• **RECORDS FOR THIS EXERCISE**
##############################

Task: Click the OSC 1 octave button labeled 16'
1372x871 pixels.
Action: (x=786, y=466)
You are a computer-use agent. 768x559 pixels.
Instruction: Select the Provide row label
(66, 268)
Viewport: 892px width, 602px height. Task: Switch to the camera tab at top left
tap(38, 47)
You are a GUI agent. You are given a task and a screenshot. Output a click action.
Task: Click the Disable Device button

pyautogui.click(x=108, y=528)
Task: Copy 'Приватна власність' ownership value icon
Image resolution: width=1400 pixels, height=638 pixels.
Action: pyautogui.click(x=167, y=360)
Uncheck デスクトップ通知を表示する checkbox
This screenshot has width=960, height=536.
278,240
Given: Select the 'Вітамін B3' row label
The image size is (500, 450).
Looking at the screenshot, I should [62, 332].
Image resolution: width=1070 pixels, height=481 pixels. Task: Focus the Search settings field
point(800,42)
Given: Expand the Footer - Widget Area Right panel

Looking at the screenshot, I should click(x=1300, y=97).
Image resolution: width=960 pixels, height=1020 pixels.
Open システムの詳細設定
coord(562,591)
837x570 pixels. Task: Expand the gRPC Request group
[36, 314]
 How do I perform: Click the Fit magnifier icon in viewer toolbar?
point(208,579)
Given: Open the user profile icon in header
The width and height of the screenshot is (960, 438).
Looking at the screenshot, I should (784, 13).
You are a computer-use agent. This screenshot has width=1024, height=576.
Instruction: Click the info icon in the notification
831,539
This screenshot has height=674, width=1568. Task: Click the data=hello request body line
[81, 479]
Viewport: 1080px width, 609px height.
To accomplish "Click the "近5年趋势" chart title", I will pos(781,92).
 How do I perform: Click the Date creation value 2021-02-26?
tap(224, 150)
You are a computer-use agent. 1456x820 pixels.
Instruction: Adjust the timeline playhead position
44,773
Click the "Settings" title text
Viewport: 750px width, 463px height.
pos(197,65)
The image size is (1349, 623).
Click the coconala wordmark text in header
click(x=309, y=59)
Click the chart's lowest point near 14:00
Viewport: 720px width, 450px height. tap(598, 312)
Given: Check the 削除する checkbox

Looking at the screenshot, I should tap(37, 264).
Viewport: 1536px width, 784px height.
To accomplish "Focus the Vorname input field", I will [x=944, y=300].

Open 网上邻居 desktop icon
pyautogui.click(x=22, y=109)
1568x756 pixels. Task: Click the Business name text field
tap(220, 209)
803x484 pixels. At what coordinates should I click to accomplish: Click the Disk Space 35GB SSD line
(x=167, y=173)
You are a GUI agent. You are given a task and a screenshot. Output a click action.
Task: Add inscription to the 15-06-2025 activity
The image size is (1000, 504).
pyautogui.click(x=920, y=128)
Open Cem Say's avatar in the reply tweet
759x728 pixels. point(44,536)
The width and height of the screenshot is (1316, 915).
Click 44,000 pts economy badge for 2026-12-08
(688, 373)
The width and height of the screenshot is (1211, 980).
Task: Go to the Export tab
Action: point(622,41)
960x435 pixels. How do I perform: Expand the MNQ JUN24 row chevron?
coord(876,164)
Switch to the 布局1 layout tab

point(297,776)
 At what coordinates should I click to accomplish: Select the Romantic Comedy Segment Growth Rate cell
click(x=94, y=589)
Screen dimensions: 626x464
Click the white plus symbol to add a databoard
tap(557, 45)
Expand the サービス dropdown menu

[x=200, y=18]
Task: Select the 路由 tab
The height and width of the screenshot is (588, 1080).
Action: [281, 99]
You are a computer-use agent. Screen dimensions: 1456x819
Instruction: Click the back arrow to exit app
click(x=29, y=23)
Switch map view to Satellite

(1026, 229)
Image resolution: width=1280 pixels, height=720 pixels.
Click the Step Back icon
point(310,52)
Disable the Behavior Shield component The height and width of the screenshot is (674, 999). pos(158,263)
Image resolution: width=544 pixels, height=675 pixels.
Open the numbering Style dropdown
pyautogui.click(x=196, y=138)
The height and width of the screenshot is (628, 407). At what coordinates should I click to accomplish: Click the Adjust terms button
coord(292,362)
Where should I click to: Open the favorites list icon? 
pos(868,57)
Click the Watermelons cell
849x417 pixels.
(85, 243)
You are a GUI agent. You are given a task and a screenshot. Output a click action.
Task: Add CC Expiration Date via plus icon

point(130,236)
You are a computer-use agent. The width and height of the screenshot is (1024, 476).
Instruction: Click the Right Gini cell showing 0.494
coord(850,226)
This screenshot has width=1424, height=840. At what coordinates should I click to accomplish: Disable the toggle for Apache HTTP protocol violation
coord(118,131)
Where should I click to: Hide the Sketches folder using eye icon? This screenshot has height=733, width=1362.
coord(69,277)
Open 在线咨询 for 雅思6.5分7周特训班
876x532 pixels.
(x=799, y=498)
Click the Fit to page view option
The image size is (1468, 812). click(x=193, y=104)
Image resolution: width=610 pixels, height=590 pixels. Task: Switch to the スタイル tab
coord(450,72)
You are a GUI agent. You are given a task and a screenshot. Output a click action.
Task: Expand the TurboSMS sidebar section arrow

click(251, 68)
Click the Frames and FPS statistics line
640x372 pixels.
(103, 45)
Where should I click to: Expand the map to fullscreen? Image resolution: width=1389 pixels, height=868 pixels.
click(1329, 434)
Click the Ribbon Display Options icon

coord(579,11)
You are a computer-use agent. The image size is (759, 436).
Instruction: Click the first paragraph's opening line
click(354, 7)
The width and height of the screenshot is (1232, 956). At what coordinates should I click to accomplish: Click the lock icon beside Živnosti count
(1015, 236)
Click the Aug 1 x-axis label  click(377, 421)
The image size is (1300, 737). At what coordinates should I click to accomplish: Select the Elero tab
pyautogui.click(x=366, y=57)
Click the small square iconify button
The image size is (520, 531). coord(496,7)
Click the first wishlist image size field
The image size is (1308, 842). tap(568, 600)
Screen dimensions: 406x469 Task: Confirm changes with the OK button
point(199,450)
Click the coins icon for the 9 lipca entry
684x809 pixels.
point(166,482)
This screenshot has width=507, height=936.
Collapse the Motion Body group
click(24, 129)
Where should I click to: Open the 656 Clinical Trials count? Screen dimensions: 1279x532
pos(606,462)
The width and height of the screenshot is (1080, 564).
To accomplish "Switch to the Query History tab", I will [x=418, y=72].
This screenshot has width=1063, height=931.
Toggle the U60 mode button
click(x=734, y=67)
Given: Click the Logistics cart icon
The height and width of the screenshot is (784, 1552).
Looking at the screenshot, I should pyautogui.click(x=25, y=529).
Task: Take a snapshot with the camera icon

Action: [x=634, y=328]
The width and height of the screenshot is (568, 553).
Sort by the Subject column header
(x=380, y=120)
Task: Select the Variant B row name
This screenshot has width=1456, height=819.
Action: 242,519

##############################

• **WHAT TO PRODUCE**
Pull out all lines in the data above that include "computer".

• **THE COMPLETED TASK**
You are a computer-use agent. 768x559 pixels.
You are a computer-use agent. This screenshot has width=1024, height=576.
You are a computer-use agent. 1456x820 pixels.
You are a computer-use agent. Screen dimensions: 1456x819
You are a computer-use agent. The width and height of the screenshot is (1024, 476).
You are a computer-use agent. The image size is (759, 436).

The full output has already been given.